## Start Passage
TRIPOLI // More than a month since fighters for the new Libyan government stormed into the capital, the voice of Colonel Muammar Qaddafi still rings out in broadcasts from his hideaway.
Speaking in a message sent to Arrai television in Syria last month, Colonel Qaddafi called the liberation of the country by the National Transitional Council "a charade".
"What is happening in Libya is a charade which can only take place thanks to air raids, which will not last forever," he said in what was the first broadcast in more than two weeks from the deposed leader.
"Do not rejoice, and do not believe that one regime has been overthrown and another imposed with the help of air and maritime strikes."
To many Libyans, Col Qaddafi's threats are the quixotic rantings of a defeated dictator in denial. But officials in the NTC said his capture was essential to rebuilding Libya. And in his absence, many Libyans have expressed fears that he may have something drastic planned to hurt his enemies by holding out in the centre of the country.
"Maybe they don't say it, but people are still afraid of him," said Bahaa Bujazia, a 26-year-old student in Benghazi who created a Facebook page that helped organise the early protests in February. "We wonder if he can still cause problems for us, even in another country, even a few years away from now."
Malek Fouad Bouassi, 18, a law student said in an interview at his family's key shop in Tripoli: "He still makes people afraid, and yes, I'm afraid. He can cause a lot of discord, and remember that many people still have weapons. Even if they catch him and put him in jail, he has his money and weapons. He still thinks that he can return."
If one thing about Col Qaddafi has been confirmed in the last six months, it is his inscrutability. At once, he is the terrifying Col Qaddafi, threatening to go from alleyway to alleyway, house to house to hunt down the "rats" from Al Qaeda who were disrupting the country. And then, there is Col Qaddafi in hiding, adapting the same guerrilla-warrior stance as the former rebels.
He is also elusive. He and two of his sons and other top officials remain at large. This is despite a nearly $2 million (Dh7.3m) bounty on his head, satellite surveillance, US drones flying over Libya and NTC troops across much of the country.
## End Passage
Directive a: Quote the article on Qaddafi word for word, from "Speaking in a" up to and including "the deposed leader.".
The listing below has no connection to the article on Qaddafi.
## Start Available data
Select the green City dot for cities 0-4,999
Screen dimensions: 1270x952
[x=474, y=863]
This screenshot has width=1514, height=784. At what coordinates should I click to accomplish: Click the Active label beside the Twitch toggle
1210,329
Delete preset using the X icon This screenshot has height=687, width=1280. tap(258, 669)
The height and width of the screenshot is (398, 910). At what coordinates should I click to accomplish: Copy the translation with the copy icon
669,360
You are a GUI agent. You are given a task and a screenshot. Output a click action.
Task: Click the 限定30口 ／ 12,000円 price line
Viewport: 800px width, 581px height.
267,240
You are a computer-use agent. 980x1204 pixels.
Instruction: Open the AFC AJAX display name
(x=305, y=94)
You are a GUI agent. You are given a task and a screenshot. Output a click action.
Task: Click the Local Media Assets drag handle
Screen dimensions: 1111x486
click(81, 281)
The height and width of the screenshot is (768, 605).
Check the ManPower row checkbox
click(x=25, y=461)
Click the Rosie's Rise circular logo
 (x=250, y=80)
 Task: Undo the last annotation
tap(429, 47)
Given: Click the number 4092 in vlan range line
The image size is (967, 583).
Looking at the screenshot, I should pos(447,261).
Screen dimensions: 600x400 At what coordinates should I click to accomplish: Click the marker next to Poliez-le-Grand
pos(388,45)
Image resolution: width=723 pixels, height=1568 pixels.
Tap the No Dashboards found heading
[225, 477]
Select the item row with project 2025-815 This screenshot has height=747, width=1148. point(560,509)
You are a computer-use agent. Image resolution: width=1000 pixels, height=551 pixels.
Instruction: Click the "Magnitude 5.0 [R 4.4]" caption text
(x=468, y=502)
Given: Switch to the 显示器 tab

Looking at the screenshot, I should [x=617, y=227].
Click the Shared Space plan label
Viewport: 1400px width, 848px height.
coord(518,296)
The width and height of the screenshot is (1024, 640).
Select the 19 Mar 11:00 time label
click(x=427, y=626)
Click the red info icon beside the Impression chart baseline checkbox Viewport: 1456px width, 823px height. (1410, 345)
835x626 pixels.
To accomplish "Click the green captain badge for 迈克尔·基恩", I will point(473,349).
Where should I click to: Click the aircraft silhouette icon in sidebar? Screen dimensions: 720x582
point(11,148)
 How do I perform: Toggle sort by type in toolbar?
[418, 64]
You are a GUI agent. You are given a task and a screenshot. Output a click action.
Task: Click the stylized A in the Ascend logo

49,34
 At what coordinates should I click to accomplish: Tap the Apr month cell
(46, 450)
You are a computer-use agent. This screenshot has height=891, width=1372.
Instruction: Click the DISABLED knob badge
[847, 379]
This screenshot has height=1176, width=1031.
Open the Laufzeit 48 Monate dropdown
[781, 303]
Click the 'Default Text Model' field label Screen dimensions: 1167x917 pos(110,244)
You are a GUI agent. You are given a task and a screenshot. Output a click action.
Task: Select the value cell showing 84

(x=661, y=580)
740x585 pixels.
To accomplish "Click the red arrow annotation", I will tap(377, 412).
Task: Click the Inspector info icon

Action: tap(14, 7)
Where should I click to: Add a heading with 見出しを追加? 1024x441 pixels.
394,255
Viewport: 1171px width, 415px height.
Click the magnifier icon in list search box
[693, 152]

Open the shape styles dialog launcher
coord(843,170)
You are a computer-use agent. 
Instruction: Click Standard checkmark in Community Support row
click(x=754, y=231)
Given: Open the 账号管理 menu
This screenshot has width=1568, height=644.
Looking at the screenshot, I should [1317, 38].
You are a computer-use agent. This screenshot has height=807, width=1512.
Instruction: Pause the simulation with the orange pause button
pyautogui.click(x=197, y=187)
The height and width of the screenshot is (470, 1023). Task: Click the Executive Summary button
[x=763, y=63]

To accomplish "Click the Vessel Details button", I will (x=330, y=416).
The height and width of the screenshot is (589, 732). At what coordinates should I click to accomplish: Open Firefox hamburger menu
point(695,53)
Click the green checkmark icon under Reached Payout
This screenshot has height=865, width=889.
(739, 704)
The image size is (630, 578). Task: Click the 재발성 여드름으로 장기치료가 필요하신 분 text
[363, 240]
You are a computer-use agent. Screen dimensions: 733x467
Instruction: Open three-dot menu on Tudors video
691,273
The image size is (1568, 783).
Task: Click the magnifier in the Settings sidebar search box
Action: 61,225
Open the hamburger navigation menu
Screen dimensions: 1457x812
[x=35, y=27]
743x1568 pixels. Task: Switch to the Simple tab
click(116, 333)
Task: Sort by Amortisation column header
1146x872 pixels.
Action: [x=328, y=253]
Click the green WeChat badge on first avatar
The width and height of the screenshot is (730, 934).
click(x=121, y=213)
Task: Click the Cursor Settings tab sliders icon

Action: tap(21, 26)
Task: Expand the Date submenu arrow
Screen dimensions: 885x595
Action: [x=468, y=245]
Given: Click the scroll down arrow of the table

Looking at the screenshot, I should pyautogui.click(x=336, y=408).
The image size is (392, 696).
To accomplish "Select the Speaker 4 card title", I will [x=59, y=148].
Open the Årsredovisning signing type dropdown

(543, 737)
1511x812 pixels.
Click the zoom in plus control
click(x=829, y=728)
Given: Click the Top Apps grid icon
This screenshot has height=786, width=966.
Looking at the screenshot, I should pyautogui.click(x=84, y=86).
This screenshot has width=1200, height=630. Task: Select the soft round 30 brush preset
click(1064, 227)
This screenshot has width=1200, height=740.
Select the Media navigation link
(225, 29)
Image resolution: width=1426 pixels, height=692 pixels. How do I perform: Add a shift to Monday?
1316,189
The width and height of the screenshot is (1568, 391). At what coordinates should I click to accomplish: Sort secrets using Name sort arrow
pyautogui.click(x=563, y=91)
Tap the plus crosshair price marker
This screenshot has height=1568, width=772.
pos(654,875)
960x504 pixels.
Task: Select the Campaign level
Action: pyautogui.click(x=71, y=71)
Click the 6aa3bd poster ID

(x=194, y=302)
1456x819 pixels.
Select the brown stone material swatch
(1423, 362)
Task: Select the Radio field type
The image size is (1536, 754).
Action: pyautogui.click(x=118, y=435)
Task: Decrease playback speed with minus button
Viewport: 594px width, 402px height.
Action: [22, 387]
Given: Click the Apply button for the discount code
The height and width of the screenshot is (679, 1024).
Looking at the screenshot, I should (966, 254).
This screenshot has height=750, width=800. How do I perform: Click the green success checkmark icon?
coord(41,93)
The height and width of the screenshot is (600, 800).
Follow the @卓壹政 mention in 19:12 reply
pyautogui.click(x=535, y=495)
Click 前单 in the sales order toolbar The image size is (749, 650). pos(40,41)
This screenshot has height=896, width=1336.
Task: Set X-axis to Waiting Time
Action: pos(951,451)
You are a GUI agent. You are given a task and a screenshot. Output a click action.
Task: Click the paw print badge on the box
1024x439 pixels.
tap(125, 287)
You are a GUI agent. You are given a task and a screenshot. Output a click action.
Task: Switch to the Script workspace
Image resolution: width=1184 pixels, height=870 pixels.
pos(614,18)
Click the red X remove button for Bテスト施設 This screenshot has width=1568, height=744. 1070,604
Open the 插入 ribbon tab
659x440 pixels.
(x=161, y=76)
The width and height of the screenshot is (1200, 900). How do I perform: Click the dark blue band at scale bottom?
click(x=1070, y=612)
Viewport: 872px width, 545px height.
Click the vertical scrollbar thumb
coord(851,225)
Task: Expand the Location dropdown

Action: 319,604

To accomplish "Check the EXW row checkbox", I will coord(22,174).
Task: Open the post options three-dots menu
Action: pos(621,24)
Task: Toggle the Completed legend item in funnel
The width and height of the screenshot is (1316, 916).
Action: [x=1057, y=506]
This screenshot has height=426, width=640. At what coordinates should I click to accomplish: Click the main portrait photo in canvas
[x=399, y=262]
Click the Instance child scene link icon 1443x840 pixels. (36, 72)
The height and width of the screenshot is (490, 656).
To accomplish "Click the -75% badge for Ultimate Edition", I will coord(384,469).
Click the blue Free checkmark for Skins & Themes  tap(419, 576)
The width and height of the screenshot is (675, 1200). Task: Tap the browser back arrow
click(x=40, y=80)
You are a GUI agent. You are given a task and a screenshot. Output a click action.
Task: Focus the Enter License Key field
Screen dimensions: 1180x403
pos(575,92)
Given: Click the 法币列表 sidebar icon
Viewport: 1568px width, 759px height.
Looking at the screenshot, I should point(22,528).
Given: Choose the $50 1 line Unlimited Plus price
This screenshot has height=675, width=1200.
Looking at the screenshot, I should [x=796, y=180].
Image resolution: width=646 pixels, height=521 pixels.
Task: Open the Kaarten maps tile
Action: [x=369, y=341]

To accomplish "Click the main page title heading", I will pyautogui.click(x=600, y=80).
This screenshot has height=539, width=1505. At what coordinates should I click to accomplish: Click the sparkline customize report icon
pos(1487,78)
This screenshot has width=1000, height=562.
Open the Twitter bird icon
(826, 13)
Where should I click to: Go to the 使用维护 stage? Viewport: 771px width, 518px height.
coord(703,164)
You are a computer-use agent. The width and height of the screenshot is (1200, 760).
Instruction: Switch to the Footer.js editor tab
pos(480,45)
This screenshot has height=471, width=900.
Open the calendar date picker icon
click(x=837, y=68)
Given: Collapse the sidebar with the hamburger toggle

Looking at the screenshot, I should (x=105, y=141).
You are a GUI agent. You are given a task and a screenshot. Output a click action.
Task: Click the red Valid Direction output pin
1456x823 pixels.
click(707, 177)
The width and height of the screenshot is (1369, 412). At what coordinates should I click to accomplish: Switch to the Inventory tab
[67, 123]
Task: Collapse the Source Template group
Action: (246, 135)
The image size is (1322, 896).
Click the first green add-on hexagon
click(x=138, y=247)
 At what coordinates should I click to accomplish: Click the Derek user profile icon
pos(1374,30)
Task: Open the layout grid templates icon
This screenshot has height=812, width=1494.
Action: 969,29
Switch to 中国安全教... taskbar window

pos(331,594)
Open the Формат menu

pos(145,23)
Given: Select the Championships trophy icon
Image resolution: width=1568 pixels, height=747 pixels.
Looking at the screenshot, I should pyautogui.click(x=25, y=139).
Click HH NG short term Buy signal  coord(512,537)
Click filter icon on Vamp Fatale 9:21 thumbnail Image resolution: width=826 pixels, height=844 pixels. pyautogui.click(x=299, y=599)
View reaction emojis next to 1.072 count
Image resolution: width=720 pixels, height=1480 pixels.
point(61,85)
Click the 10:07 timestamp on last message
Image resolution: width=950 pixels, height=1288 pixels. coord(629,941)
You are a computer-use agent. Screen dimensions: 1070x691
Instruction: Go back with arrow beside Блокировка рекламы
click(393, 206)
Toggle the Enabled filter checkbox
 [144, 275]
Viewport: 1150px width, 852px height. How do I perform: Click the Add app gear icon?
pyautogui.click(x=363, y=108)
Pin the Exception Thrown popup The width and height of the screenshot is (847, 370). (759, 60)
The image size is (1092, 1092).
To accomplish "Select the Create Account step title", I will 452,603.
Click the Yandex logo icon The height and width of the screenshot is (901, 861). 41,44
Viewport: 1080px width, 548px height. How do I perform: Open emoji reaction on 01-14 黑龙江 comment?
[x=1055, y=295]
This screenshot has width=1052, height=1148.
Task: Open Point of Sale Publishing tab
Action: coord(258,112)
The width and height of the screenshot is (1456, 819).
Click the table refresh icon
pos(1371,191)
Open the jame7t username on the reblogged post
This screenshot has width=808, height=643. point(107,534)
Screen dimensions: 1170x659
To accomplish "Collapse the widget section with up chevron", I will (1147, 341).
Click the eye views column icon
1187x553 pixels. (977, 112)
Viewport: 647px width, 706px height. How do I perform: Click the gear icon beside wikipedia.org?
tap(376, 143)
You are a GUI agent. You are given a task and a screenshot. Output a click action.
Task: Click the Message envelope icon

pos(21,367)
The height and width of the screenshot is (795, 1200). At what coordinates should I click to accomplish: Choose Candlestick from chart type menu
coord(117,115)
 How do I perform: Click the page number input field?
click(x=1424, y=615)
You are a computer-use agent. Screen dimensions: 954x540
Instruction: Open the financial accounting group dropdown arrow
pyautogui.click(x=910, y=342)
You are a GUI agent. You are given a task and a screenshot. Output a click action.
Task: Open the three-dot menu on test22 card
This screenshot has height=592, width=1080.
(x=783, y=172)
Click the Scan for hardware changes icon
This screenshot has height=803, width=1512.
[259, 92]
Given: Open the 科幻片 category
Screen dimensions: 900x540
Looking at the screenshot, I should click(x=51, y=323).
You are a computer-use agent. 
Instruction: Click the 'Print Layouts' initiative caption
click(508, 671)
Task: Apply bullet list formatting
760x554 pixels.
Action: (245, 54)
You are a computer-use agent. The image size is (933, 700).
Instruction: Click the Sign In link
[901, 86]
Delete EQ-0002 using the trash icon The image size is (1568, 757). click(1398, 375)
## End Available data
Directive b: In the listing, print the lines from the line with "The width and height of the screenshot is (675, 1200)." up to and including the line with "click(x=138, y=247)", unchanged and with nothing else.

Task solution a:
Speaking in a message sent to Arrai television in Syria last month, Colonel Qaddafi called the liberation of the country by the National Transitional Council "a charade".
"What is happening in Libya is a charade which can only take place thanks to air raids, which will not last forever," he said in what was the first broadcast in more than two weeks from the deposed leader.

Task solution b:
The width and height of the screenshot is (675, 1200). Task: Tap the browser back arrow
click(x=40, y=80)
You are a GUI agent. You are given a task and a screenshot. Output a click action.
Task: Focus the Enter License Key field
Screen dimensions: 1180x403
pos(575,92)
Given: Click the 法币列表 sidebar icon
Viewport: 1568px width, 759px height.
Looking at the screenshot, I should point(22,528).
Given: Choose the $50 1 line Unlimited Plus price
This screenshot has height=675, width=1200.
Looking at the screenshot, I should [x=796, y=180].
Image resolution: width=646 pixels, height=521 pixels.
Task: Open the Kaarten maps tile
Action: [x=369, y=341]

To accomplish "Click the main page title heading", I will pyautogui.click(x=600, y=80).
This screenshot has height=539, width=1505. At what coordinates should I click to accomplish: Click the sparkline customize report icon
pos(1487,78)
This screenshot has width=1000, height=562.
Open the Twitter bird icon
(826, 13)
Where should I click to: Go to the 使用维护 stage? Viewport: 771px width, 518px height.
coord(703,164)
You are a computer-use agent. The width and height of the screenshot is (1200, 760).
Instruction: Switch to the Footer.js editor tab
pos(480,45)
This screenshot has height=471, width=900.
Open the calendar date picker icon
click(x=837, y=68)
Given: Collapse the sidebar with the hamburger toggle

Looking at the screenshot, I should (x=105, y=141).
You are a GUI agent. You are given a task and a screenshot. Output a click action.
Task: Click the red Valid Direction output pin
1456x823 pixels.
click(707, 177)
The width and height of the screenshot is (1369, 412). At what coordinates should I click to accomplish: Switch to the Inventory tab
[67, 123]
Task: Collapse the Source Template group
Action: (246, 135)
The image size is (1322, 896).
Click the first green add-on hexagon
click(x=138, y=247)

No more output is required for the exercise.